Sluggish consumer PC demand may crimp Microsoft earnings when the software giant releases results tomorrow afternoon.
Analysts are expecting Microsoft to post earnings of 68 cents a share on sales of $17.3 billion in its fiscal first quarter, according to Thomson Financial. That would represent a 10 percent jump in earnings and a 7 percent gain in sales.
Microsoft faces slowing PC sales to consumers as well as a tough comparable quarter from a year ago--one that was fueled by the June launch of Office 2010.
"Ongoing poor PC demand, in addition to tough Office 2010 compares in the business division over the next 2 quarters, will mean that Microsoft will experience continued headwinds in its core profit drivers," writes Nomura analyst Rick Sherlund in a recent research note.
Sherlund described overall PC demand as "quite depressed," though corporate sales are stronger than consumer computer purchases, given that companies are upgrading to Windows 7. Sherlund estimates about 5 percent unit growth in PC sales for the quarter. That should translate to $4.8 billion in sales for Microsoft's Windows and Windows Live division, virtually flat from the year ago period.
Microsoft's business division, comprised largely of sales from its Office franchise, should post revenue of $5.36 billion, according to Sherlund. That'd be a 4 percent gain from a year ago.
Sherlund's first quarter estimates for the company's results fall below the analyst consensus. He believe Microsoft will earn 67 cents a share on sales of $16.9 billion.
Wells Fargo Securities analyst Jason Maynard is a bit more bullish on the company's first quarter. While he also sees weak consumer PC sales, he believes that businesses will continue to refresh their computers at a brisk rate.

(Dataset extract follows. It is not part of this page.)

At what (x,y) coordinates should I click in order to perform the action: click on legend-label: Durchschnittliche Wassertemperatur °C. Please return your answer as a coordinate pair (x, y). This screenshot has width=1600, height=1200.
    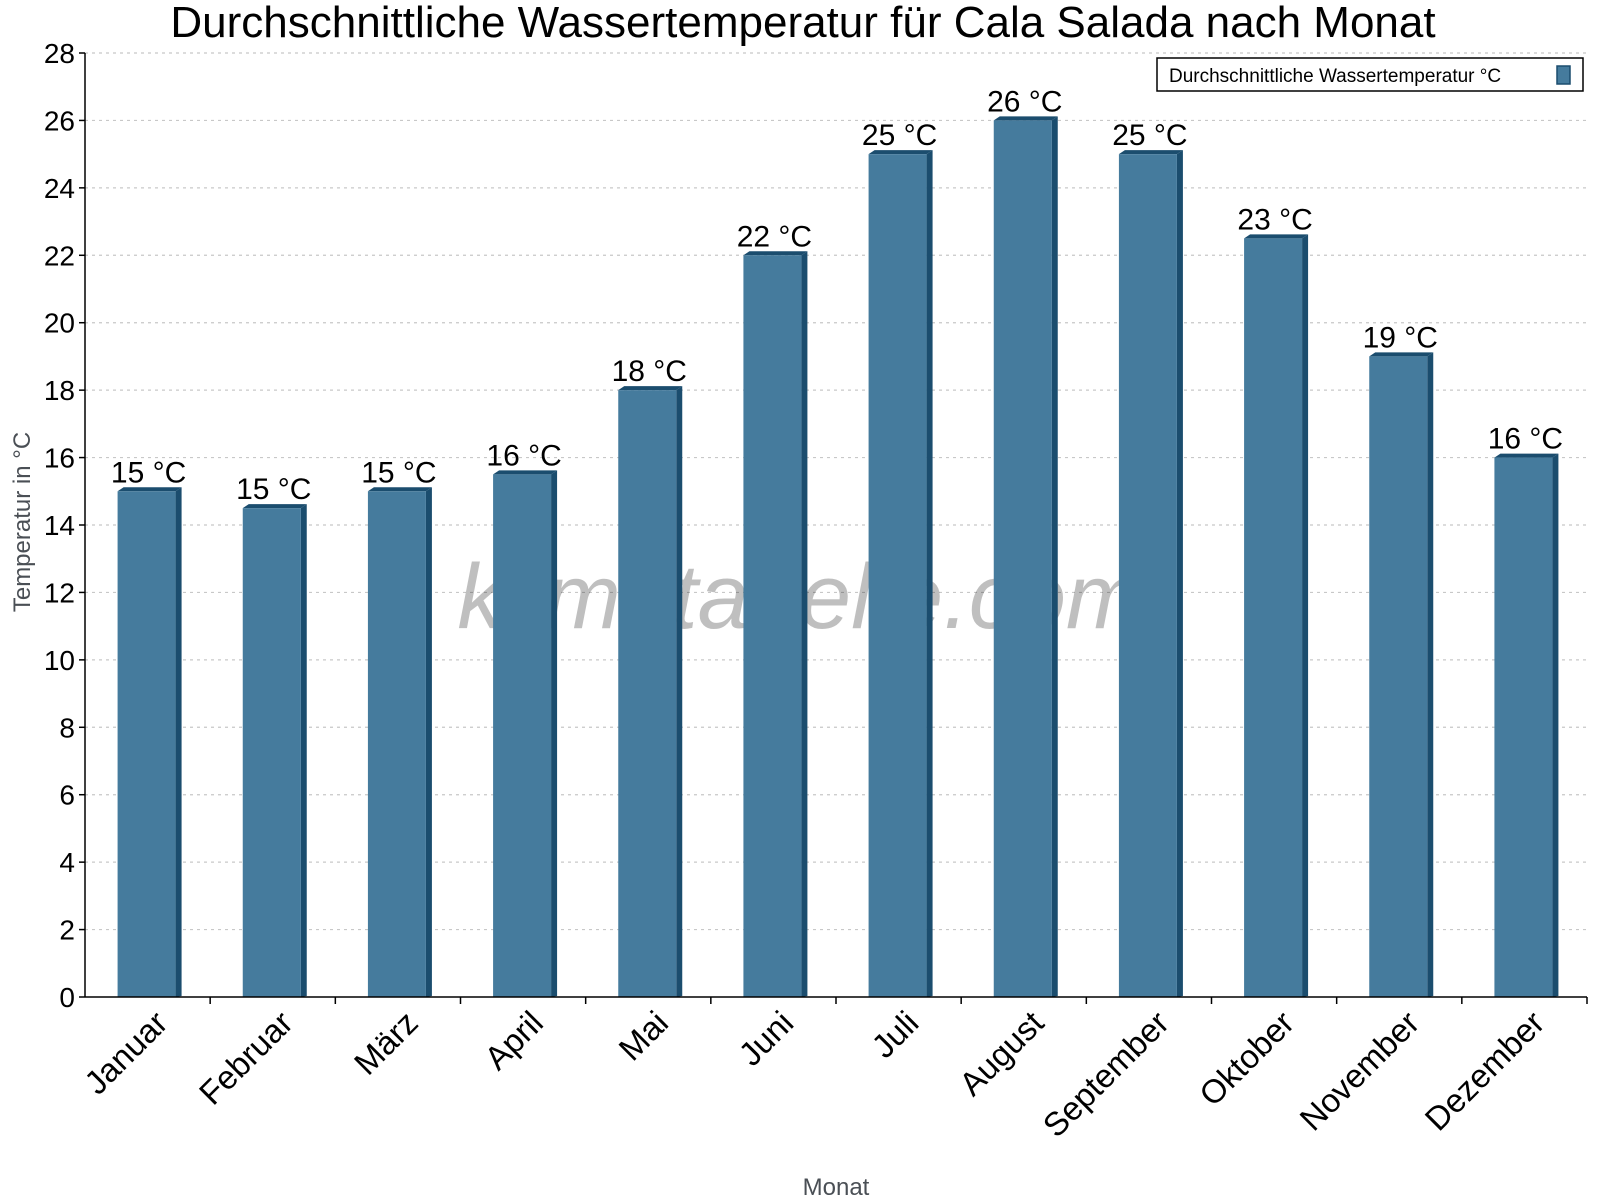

And he's counting on strong Office sales to businesses as well as solid revenue from Microsoft's Server and Tools division.
Maynard is estimating 72 cents for earnings per share on sales of $17.2 billion.
Expect analysts to press Microsoft tomorrow during its conference call for details regarding devices running Windows Phone, the company's latest attempt to secure a chunk of the mobile phone operating system business. They may ask too about Microsoft's rumored interest in buying Yahoo, a company that spurned Microsoft's $44 billion takeover bid in 2008.